▶ **EXERCISE PROMPT**
Reproduce the following records verbatim, line for line.

· · ·

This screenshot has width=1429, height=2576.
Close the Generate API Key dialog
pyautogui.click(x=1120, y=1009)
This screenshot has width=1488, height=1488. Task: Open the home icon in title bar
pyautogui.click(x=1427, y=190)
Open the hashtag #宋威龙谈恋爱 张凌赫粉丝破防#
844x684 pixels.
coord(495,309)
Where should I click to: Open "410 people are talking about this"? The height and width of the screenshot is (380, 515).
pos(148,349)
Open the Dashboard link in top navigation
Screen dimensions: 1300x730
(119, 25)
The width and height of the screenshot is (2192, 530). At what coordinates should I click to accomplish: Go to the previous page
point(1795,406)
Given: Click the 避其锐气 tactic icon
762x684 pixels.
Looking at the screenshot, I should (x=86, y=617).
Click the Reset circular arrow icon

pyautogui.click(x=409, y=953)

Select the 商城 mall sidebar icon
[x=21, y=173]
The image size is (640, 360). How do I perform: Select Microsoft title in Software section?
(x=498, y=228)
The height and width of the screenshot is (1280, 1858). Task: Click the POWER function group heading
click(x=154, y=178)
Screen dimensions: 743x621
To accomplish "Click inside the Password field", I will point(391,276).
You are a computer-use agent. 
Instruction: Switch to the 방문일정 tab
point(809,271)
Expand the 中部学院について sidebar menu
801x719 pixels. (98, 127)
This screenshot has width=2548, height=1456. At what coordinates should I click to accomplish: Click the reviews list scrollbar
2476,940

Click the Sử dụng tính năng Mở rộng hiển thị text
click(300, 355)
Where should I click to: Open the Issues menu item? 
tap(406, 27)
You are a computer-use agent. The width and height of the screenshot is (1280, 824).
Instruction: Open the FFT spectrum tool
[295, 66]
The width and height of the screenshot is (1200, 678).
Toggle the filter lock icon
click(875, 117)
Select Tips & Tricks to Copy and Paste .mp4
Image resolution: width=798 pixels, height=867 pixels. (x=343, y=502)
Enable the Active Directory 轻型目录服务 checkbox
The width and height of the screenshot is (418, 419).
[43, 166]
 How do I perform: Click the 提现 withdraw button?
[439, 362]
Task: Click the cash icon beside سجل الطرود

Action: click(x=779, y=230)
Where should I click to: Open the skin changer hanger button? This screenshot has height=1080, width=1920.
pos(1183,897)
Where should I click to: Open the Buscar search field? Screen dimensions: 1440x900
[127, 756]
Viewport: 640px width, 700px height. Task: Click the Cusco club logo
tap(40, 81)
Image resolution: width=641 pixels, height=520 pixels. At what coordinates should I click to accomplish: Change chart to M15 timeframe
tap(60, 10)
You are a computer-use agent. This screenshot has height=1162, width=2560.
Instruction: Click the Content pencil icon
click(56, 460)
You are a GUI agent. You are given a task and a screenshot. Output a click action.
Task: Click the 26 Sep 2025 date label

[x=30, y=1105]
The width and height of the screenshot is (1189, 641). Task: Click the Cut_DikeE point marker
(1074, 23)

· · ·

▶ **EXERCISE SOLUTION**
This screenshot has width=1429, height=2576.
Close the Generate API Key dialog
pyautogui.click(x=1120, y=1009)
This screenshot has width=1488, height=1488. Task: Open the home icon in title bar
pyautogui.click(x=1427, y=190)
Open the hashtag #宋威龙谈恋爱 张凌赫粉丝破防#
844x684 pixels.
coord(495,309)
Where should I click to: Open "410 people are talking about this"? The height and width of the screenshot is (380, 515).
pos(148,349)
Open the Dashboard link in top navigation
Screen dimensions: 1300x730
(119, 25)
The width and height of the screenshot is (2192, 530). At what coordinates should I click to accomplish: Go to the previous page
point(1795,406)
Given: Click the 避其锐气 tactic icon
762x684 pixels.
Looking at the screenshot, I should (x=86, y=617).
Click the Reset circular arrow icon

pyautogui.click(x=409, y=953)

Select the 商城 mall sidebar icon
[x=21, y=173]
The image size is (640, 360). How do I perform: Select Microsoft title in Software section?
(x=498, y=228)
The height and width of the screenshot is (1280, 1858). Task: Click the POWER function group heading
click(x=154, y=178)
Screen dimensions: 743x621
To accomplish "Click inside the Password field", I will point(391,276).
You are a computer-use agent. 
Instruction: Switch to the 방문일정 tab
point(809,271)
Expand the 中部学院について sidebar menu
801x719 pixels. (98, 127)
This screenshot has width=2548, height=1456. At what coordinates should I click to accomplish: Click the reviews list scrollbar
2476,940

Click the Sử dụng tính năng Mở rộng hiển thị text
click(300, 355)
Where should I click to: Open the Issues menu item? 
tap(406, 27)
You are a computer-use agent. The width and height of the screenshot is (1280, 824).
Instruction: Open the FFT spectrum tool
[295, 66]
The width and height of the screenshot is (1200, 678).
Toggle the filter lock icon
click(875, 117)
Select Tips & Tricks to Copy and Paste .mp4
Image resolution: width=798 pixels, height=867 pixels. (x=343, y=502)
Enable the Active Directory 轻型目录服务 checkbox
The width and height of the screenshot is (418, 419).
[43, 166]
 How do I perform: Click the 提现 withdraw button?
[439, 362]
Task: Click the cash icon beside سجل الطرود

Action: click(x=779, y=230)
Where should I click to: Open the skin changer hanger button? This screenshot has height=1080, width=1920.
pos(1183,897)
Where should I click to: Open the Buscar search field? Screen dimensions: 1440x900
[127, 756]
Viewport: 640px width, 700px height. Task: Click the Cusco club logo
tap(40, 81)
Image resolution: width=641 pixels, height=520 pixels. At what coordinates should I click to accomplish: Change chart to M15 timeframe
tap(60, 10)
You are a computer-use agent. This screenshot has height=1162, width=2560.
Instruction: Click the Content pencil icon
click(56, 460)
You are a GUI agent. You are given a task and a screenshot. Output a click action.
Task: Click the 26 Sep 2025 date label

[x=30, y=1105]
The width and height of the screenshot is (1189, 641). Task: Click the Cut_DikeE point marker
(1074, 23)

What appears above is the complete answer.